Romney Campaign Swag Gets Competitive

While I’m sure most of this Web log’s readers who live in the United States and Europe know about teleconferencing, for the benefit of those in other parts of the world where the practice is not common, what you do is, you pick up your telephone and enter the number of a “bridge” – sort of a robotic non-person who accepts everybody’s calls – then enter an access code.  Doing so routes you to an invisible conference room, where the sound of a bell or gong announces the arrival and departure of each participant.
That’s what I did yesterday in order to engage in a teleconference with Mitt Romney and his campaign’s principal field political assistant, Joe Wall.

[Ding!]
Wall: Hello?  Hello?  This is Joe Wall.  Anybody there?
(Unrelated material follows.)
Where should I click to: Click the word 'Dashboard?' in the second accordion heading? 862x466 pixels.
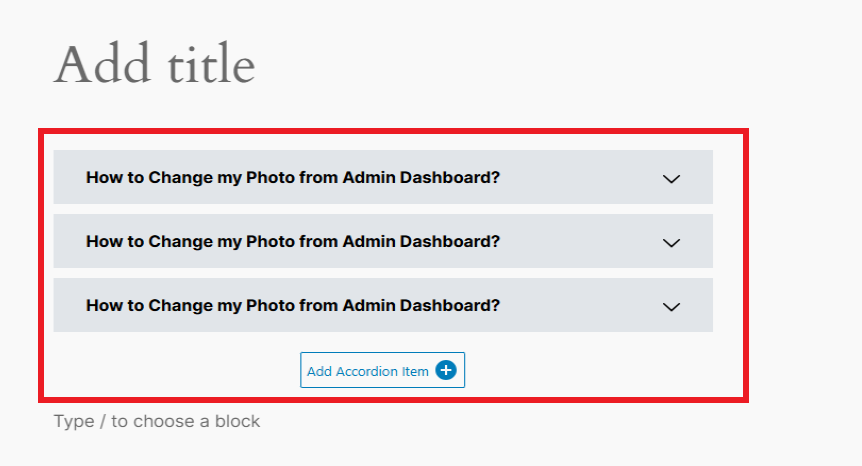pyautogui.click(x=450, y=241)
Tom: Hello, this is Tom Collins.
Wall: Oh, hi, Tom.  Governor?
Tom: He’s not here yet.
Wall: Probably dealing with some unexpected campaign brushfire.  He’s incredibly busy, you know.  Just getting a few minutes to discuss this issue with him was a real challenge in itself.
Tom: I can imagine.  Congratulations on winning Ohio.
Wall: Thanks.  That was a tough one.  We edged out Santorum by just eight tenths of one percent.  If he’d spent the kind of money there that we did, I shudder to think…
[Ding!]
Romney: Hello?  Hello?  Anybody there?
Wall: Yes, Governor.  It’s me, Joe Wall.  I’m here with Tom Collins, that fellow I told you about.
Romney: The consultant?
Wall: Yes, him.  Governor, as I mentioned to you earlier last week, what with the run up to the general election coming down the pike, we need to talk about campaign merchandise.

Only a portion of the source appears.